Pieter de Boer, and by descent to
M. de Boer-van Kollenburg.
Literature
I.Q. van Regteren Altena, Jacques de Gheyn: Three Generations, The Hague, 1983, I, p. 55, II, no. 141, III, pls. 55-56.
Exhibited
Rotterdam, Museum Boijmans Van Beuningen, and Washington DC, National Gallery of Art, Jacques De Gheyn II als tekenaar, 1565-1629, 1985-86, no. 14.

Brought to you by

Benjamin Peronnet
Benjamin Peronnet

Lot Essay

This remarkably fluid double-sided sheet was probably executed in around 1599, towards the end of de Gheyn's Leiden period and just before his departure for The Hague. At this date he had been studying horses closely for his series The Riding School, which would be engraved by one of his pupils (see lot 130). Van Regteren Altena (1983, op. cit.) saw the present drawing as a flamboyant distillation of these studies of horsemanship, used to add flair to the representation of a popular classical subject.

The story of Marcus Curtius, one of the great moral exemplars of Classical history, had been told by Livy in Book VII of his History of Rome. When a yawning chasm opened in the midst of the Forum, the soothsayers tried to divine the will of the gods, and announced that Rome could only be saved by the sacrifice of her greatest strength.

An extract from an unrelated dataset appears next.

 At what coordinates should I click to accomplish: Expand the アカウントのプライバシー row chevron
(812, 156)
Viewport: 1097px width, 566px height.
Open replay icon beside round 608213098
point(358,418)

The people were bewildered until the young soldier Marcus Curtius stepped forward: Rome's greatest strength, he said, was her young men. Fully armed and mounted on horseback, he plunged into the chasm, which closed up after him. He thereby became one of Rome's most celebrated heroes.

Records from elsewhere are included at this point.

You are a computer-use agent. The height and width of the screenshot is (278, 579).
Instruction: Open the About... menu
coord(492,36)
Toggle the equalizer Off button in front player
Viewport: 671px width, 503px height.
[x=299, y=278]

De Gheyn must have been influenced to some extent by Goltzius's engraving of Marcus Curtius (Hollstein 165), which formed part of the series The Roman Heroes and had been executed in 1586, at which date the young de Gheyn was still working in Goltzius's studio. However, his drawing takes the monumental muscularity of Goltzius's print and transforms it into a leaner, more dynamic composition, in which the sweeping lines add to the sense of visual energy. Although recto and verso are based on the same compositional concept, they in fact represent successive stages of the story. The recto preserves some of the stability of Goltzius's composition, as the horse rears up and back from the chasm, resisting to the last; while the verso, with the horse's outstretched forelegs and Marcus Curtius' commanding forward gesture, represents the dramatic, irrevocable moment of sacrifice as horse and rider leap from the brink. The verso may have served as the prototype for a less inspired engraving by Willem van Swanenburgh (Hollstein 26).